NGOs and the Neoliberal Healthcare Regime
With the retreat of the state in many countries of the Global South, NGOs have stepped in to fulfill some of its roles. As organizations that are not elected by the people they are helping, their direct accountabilities lie elsewhere. In many respects NGOs do function a bit like modern states: NGOs often adopt managerial practices oriented towards efficiency to maximize their humanitarian objective to save as many lives as possible. It should be clear in stating this that I am not referring to all NGOs and all their practices, but certain influential NGOs and prominent tendencies in humanitarian practice. The practices of NGOs have many effects: they fill gaps and give legitimacy to the state while also undermining state governance (as previously argued), they can inflate housing costs, and they offer opportunities for advancement for middle-class, public sector workers in the Global South which reproduces global inequalities (Schuller, 2009, pp. 85, 87, 92, 97).

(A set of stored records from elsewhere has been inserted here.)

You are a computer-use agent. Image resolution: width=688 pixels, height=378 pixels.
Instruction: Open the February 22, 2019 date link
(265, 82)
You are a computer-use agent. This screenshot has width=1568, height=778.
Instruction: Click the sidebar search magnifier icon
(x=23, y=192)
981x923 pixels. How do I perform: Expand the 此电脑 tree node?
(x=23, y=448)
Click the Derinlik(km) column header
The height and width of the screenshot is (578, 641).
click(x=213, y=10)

However, these are only some of the externalities of the capillary forms of therapeutic domination that take place when NGOs exert the power over life and death in situations of emergency. HIV/AIDS treatment programs offer a good example of what I mean. Lack of access to treatment for HIV/AIDS became a global humanitarian emergency in 2000. Vinh-Kim Nguyen (2009) argues that it was biomedical advances in therapy and diagnosis that allowed decades of neglect to be reframed as a crisis (pp. 196, 200). The newly-constituted HIV emergency invited intervention from NGOs in the name of saving lives. Ironically, their actors and even their tasks are increasingly seen as indistinguishable from those of intervening military forces. Indeed, both are concerned with the management of populations to ensure that lives are saved (Nguyen, 2009, p. 201). In the case of HIV, massive treatment programs have involved enrolling patients, deploying unprecedented funding, drugs and technologies to better manage the well-being of populations of individuals with the most intimate detail.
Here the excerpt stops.